Copy exactly the lines that run from the top of the listing to the line containing "October 2017 (43, 1679)", both ends included, and omit the pictures.

**** EXERCISE DATA

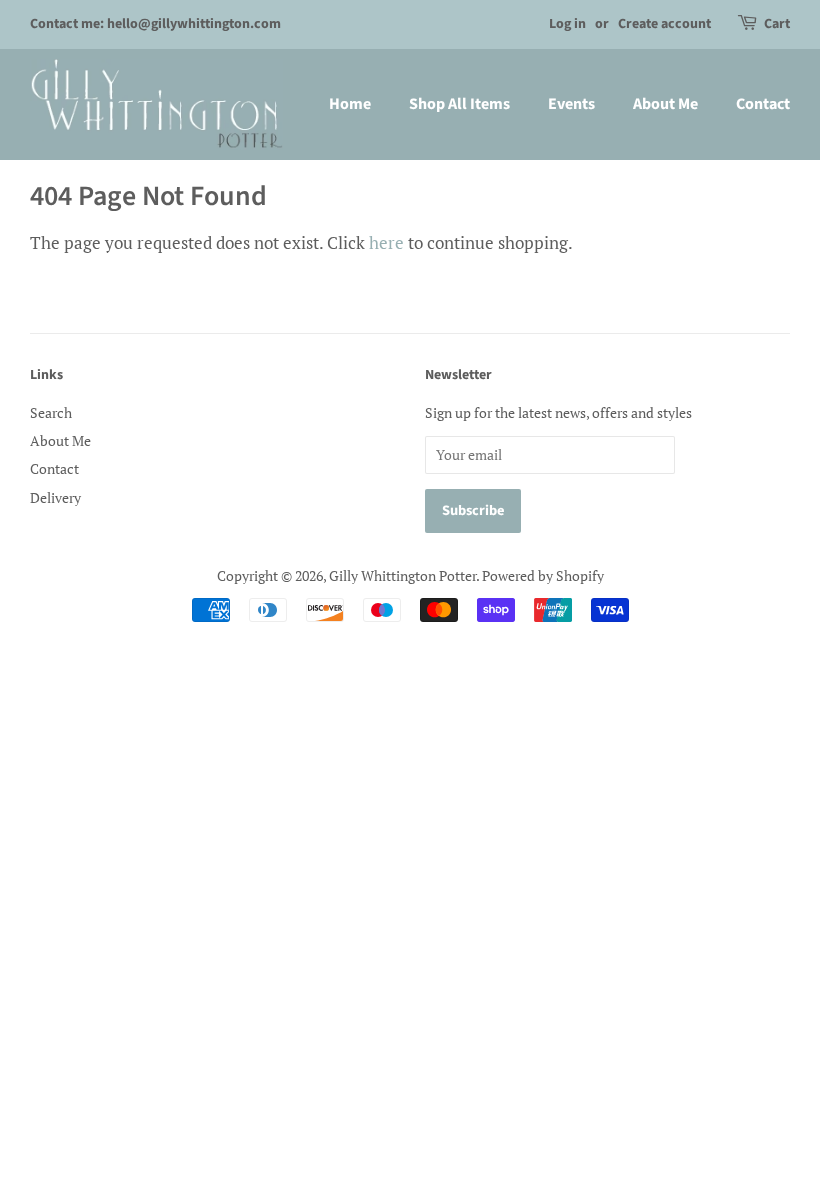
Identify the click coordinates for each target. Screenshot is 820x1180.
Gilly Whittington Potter (402, 575)
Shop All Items (459, 104)
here (386, 242)
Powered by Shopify (543, 575)
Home (350, 104)
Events (571, 104)
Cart (777, 24)
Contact (763, 104)
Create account (664, 24)
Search (51, 412)
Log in (567, 24)
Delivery (55, 497)
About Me (665, 104)
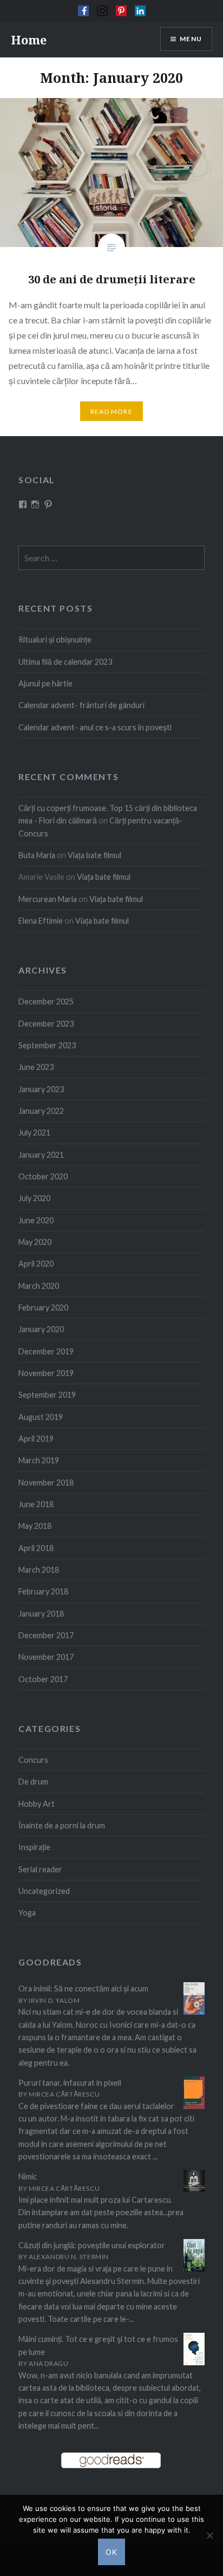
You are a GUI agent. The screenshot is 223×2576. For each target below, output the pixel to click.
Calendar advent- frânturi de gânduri (81, 705)
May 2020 (34, 1242)
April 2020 (36, 1263)
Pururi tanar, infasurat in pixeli (69, 2082)
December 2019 (46, 1351)
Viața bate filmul (94, 855)
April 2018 (36, 1548)
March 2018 (38, 1569)
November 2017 (46, 1657)
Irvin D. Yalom (54, 2000)
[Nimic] (194, 2188)
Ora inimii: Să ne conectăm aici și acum (83, 1988)
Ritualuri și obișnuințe (54, 639)
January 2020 (41, 1329)
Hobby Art (36, 1803)
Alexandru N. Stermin (69, 2257)
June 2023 (36, 1067)
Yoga (27, 1912)
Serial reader (40, 1869)
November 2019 (46, 1373)
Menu (191, 39)
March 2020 (38, 1285)
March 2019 (38, 1460)
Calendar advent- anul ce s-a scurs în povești (95, 727)
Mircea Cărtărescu (64, 2094)
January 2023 (41, 1089)
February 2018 (43, 1591)
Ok (112, 2551)
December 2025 (46, 1001)
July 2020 (34, 1198)
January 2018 (41, 1613)
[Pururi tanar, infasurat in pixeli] (194, 2107)
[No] (209, 2535)
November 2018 (46, 1482)
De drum (33, 1781)
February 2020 (43, 1307)
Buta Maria (36, 855)
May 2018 (34, 1525)
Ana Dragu (48, 2363)
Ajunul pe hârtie (45, 683)
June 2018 (36, 1504)
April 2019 (36, 1438)
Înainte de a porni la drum (61, 1825)
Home (29, 39)
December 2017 (46, 1635)
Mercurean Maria (47, 899)
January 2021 (41, 1154)
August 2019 (40, 1417)
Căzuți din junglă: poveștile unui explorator (91, 2245)
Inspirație (34, 1847)
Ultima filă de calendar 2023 (65, 661)
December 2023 (46, 1023)
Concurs (33, 1759)
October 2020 (43, 1176)
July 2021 (34, 1132)
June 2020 (36, 1220)
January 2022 (41, 1110)
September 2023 (47, 1045)
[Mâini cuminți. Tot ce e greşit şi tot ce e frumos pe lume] (194, 2362)
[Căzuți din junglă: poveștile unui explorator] (194, 2268)
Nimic (27, 2176)
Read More (111, 411)
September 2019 (47, 1394)
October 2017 (43, 1679)
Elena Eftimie (40, 920)
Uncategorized (44, 1891)
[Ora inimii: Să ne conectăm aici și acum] (194, 2011)
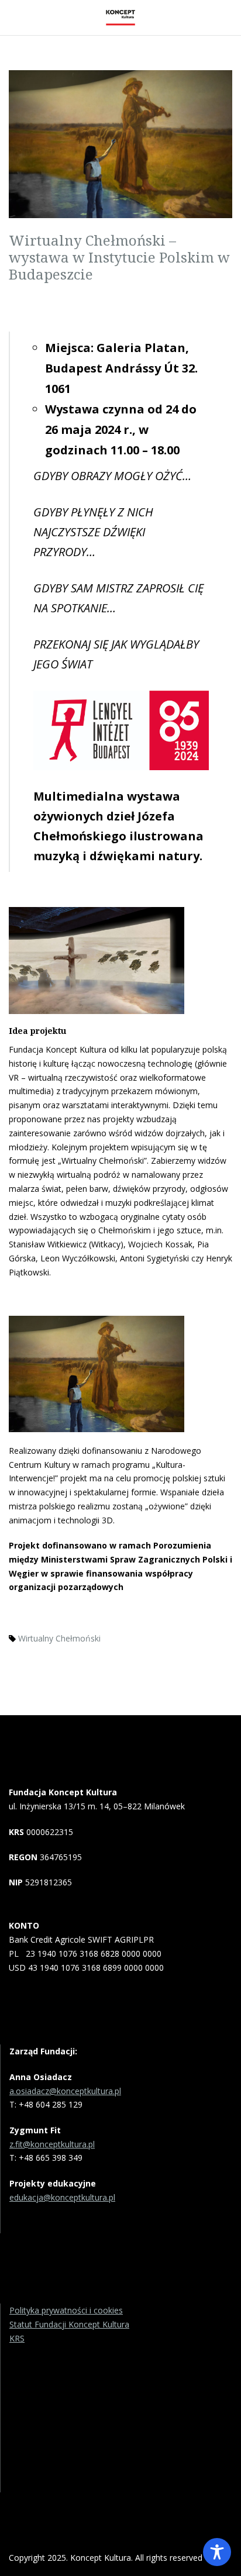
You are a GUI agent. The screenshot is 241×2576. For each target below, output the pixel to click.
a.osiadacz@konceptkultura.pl (65, 2090)
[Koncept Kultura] (120, 17)
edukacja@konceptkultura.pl (62, 2197)
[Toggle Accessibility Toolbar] (217, 2552)
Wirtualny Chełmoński (59, 1638)
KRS (17, 2338)
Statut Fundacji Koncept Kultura (69, 2324)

********

• **WRITTEN SOLUTION**:
Identify the click coordinates for each target. Screenshot is 820x1180.
Gilly Whittington Potter (402, 575)
Shop All Items (459, 104)
here (386, 242)
Powered by Shopify (543, 575)
Home (350, 104)
Events (571, 104)
Cart (777, 24)
Contact (763, 104)
Create account (664, 24)
Search (51, 412)
Log in (567, 24)
Delivery (55, 497)
About Me (665, 104)
You are a GUI agent. The screenshot is 223×2576. For each target below, output the pixel to click.
Calendar advent- frânturi de gânduri (81, 705)
May 2020 (34, 1242)
April 2020 (36, 1263)
Pururi tanar, infasurat in pixeli (69, 2082)
December 2019 (46, 1351)
Viața bate filmul (94, 855)
April 2018 (36, 1548)
March 2018 (38, 1569)
November 2017 (46, 1657)
Irvin D. Yalom (54, 2000)
[Nimic] (194, 2188)
Ora inimii: Să ne conectăm aici și acum (83, 1988)
Ritualuri și obișnuințe (54, 639)
January 2020 (41, 1329)
Hobby Art (36, 1803)
Alexandru N. Stermin (69, 2257)
June 2023 (36, 1067)
Yoga (27, 1912)
Serial reader (40, 1869)
November 2019 (46, 1373)
Menu (191, 39)
March 2020 (38, 1285)
March 2019 (38, 1460)
Calendar advent- anul ce s-a scurs în povești (95, 727)
Mircea Cărtărescu (64, 2094)
January 2023 (41, 1089)
February 2018 (43, 1591)
Ok (112, 2551)
December 2025 (46, 1001)
July 2020 (34, 1198)
January 2018 (41, 1613)
[Pururi tanar, infasurat in pixeli] (194, 2107)
[No] (209, 2535)
November 2018 (46, 1482)
De drum (33, 1781)
February 2020 (43, 1307)
Buta Maria (36, 855)
May 2018 (34, 1525)
Ana Dragu (48, 2363)
Ajunul pe hârtie (45, 683)
June 2018 (36, 1504)
April 2019 (36, 1438)
Înainte de a porni la drum (61, 1825)
Home (29, 39)
December 2017 (46, 1635)
Mercurean Maria (47, 899)
January 2021 (41, 1154)
August 2019 (40, 1417)
Căzuți din junglă: poveștile unui explorator (91, 2245)
Inspirație (34, 1847)
Ultima filă de calendar 2023 (65, 661)
December 2023 (46, 1023)
Concurs (33, 1759)
October 2020 (43, 1176)
July 2021 (34, 1132)
June 2020 (36, 1220)
January 2022 (41, 1110)
September 2023 (47, 1045)
[Mâini cuminți. Tot ce e greşit şi tot ce e frumos pe lume] (194, 2362)
[Căzuți din junglă: poveștile unui explorator] (194, 2268)
Nimic (27, 2176)
Read More (111, 411)
September 2019 (47, 1394)
October 2017 (43, 1679)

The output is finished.